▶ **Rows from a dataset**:

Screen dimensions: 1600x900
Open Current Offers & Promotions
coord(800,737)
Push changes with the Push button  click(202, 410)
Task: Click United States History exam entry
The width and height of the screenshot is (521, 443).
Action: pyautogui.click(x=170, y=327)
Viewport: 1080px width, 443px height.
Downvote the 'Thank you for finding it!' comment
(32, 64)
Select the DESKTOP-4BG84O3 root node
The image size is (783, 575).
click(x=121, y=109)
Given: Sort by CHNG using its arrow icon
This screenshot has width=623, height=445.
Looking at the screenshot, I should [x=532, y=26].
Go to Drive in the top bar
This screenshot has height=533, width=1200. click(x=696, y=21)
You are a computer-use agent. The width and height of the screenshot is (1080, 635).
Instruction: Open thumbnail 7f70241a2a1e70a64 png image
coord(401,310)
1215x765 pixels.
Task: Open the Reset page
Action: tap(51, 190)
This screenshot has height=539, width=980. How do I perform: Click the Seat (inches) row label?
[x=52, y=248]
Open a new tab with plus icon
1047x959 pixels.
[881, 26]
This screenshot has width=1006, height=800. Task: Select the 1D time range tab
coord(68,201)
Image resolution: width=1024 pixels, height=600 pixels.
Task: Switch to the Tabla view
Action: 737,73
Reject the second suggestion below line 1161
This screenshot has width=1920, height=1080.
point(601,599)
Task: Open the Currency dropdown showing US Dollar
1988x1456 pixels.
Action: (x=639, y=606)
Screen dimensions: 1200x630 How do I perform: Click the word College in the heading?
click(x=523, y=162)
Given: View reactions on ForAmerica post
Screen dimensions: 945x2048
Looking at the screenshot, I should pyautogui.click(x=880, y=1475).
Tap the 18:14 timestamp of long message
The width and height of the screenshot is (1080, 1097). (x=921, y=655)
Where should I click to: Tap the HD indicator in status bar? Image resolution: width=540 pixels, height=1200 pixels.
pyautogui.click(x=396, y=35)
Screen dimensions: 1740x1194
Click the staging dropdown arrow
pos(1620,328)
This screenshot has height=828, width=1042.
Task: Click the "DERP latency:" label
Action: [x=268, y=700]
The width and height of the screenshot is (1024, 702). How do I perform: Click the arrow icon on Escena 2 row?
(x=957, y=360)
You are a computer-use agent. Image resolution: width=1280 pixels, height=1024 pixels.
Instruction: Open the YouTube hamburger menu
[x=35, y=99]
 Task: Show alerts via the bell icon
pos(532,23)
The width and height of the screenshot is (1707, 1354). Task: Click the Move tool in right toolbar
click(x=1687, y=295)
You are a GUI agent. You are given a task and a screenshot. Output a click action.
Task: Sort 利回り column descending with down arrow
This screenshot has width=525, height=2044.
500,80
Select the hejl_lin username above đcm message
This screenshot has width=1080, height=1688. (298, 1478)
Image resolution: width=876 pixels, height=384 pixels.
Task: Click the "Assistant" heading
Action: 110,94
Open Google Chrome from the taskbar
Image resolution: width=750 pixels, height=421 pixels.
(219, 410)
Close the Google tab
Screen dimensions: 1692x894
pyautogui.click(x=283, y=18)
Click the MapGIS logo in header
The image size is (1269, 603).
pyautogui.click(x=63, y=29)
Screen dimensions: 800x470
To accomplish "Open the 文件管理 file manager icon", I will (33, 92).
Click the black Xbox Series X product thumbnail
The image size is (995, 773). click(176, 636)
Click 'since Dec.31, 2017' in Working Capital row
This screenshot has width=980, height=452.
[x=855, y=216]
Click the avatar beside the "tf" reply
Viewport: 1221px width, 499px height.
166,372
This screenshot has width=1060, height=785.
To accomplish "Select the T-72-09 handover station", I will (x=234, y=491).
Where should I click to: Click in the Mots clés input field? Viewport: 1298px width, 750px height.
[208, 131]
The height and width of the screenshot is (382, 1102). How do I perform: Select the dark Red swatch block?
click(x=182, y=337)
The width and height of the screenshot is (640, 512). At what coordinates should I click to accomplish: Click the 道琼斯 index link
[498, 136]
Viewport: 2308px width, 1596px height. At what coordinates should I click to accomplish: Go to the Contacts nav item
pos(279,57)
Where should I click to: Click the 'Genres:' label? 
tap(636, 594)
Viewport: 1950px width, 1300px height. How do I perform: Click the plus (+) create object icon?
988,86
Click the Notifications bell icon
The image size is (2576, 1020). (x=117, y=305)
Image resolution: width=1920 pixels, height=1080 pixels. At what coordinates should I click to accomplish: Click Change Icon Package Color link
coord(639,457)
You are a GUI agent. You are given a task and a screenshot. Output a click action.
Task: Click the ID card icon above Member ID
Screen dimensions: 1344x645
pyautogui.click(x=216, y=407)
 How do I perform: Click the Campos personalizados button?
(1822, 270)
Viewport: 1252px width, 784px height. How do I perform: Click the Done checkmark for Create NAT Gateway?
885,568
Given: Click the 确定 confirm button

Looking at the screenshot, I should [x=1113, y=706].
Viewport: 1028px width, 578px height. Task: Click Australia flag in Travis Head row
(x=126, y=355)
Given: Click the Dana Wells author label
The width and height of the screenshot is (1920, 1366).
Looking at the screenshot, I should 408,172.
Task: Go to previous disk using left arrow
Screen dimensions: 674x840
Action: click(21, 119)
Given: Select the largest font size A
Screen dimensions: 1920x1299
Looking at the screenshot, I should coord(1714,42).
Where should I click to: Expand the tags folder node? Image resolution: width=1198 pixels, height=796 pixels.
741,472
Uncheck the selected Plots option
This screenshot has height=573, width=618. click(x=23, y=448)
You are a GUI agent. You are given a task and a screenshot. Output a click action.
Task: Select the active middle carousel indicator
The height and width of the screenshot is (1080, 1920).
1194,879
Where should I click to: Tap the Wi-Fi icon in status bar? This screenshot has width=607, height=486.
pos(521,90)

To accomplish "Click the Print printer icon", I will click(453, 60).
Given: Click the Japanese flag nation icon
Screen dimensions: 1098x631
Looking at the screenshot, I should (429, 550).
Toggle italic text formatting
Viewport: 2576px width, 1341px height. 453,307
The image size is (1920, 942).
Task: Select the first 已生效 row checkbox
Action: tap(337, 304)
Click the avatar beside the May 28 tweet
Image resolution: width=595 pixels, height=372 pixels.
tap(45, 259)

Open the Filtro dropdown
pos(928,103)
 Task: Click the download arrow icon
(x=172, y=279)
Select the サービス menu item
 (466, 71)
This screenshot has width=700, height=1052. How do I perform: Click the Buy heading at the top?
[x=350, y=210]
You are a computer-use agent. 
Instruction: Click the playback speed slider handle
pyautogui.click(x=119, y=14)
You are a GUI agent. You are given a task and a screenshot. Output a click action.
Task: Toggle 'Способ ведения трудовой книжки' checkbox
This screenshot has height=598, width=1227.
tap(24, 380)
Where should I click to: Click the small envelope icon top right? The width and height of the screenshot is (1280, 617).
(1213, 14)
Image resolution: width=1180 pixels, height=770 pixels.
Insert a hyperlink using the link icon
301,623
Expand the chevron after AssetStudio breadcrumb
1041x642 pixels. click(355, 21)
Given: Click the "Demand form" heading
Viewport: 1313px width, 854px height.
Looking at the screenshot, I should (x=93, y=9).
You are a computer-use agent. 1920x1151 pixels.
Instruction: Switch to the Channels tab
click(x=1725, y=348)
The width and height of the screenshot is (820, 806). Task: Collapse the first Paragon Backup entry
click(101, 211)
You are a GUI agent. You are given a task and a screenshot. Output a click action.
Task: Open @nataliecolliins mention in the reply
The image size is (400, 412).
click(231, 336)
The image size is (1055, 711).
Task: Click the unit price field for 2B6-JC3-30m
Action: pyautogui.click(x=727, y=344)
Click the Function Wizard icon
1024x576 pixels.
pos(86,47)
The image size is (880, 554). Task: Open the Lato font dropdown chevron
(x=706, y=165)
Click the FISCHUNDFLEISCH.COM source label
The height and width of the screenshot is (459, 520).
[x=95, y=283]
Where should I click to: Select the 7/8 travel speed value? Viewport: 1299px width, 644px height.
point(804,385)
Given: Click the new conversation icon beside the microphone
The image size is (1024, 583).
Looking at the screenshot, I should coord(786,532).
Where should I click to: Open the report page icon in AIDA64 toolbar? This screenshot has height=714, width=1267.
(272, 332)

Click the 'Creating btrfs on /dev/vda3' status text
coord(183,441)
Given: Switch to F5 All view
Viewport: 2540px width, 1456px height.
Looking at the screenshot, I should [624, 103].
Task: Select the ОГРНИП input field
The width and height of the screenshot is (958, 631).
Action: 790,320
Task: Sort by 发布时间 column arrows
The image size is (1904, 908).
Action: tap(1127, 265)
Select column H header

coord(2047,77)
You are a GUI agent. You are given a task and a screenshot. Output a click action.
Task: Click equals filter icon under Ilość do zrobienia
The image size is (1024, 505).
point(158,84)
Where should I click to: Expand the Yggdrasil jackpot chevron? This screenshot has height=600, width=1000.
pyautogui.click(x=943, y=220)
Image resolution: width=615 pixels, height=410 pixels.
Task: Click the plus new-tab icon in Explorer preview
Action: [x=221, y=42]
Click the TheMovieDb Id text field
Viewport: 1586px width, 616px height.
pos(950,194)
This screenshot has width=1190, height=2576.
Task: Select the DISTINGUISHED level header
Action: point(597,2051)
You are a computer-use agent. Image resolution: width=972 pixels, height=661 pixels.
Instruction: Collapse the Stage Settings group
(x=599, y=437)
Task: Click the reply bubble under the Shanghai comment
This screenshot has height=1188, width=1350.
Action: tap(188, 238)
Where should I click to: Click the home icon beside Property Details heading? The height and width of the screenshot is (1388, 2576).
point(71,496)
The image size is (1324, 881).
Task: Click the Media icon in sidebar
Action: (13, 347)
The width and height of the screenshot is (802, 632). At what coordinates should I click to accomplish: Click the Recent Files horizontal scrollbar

▶ **EXERCISE AIM**: Swap "Notifications" for "Alerts" in the lines from the one containing "Viewport: 1950px width, 1300px" up to and including the one containing "This screenshot has height=573, width=618.", and leave everything else unchanged. Give back only those lines.

▶ **FINISHED ANSWER**:
Viewport: 1950px width, 1300px height. How do I perform: Click the plus (+) create object icon?
988,86
Click the Alerts bell icon
The image size is (2576, 1020). (x=117, y=305)
Image resolution: width=1920 pixels, height=1080 pixels. At what coordinates should I click to accomplish: Click Change Icon Package Color link
coord(639,457)
You are a GUI agent. You are given a task and a screenshot. Output a click action.
Task: Click the ID card icon above Member ID
Screen dimensions: 1344x645
pyautogui.click(x=216, y=407)
 How do I perform: Click the Campos personalizados button?
(1822, 270)
Viewport: 1252px width, 784px height. How do I perform: Click the Done checkmark for Create NAT Gateway?
885,568
Given: Click the 确定 confirm button

Looking at the screenshot, I should [x=1113, y=706].
Viewport: 1028px width, 578px height. Task: Click Australia flag in Travis Head row
(x=126, y=355)
Given: Click the Dana Wells author label
The width and height of the screenshot is (1920, 1366).
Looking at the screenshot, I should 408,172.
Task: Go to previous disk using left arrow
Screen dimensions: 674x840
Action: click(21, 119)
Given: Select the largest font size A
Screen dimensions: 1920x1299
Looking at the screenshot, I should coord(1714,42).
Where should I click to: Expand the tags folder node? Image resolution: width=1198 pixels, height=796 pixels.
741,472
Uncheck the selected Plots option
This screenshot has height=573, width=618. click(x=23, y=448)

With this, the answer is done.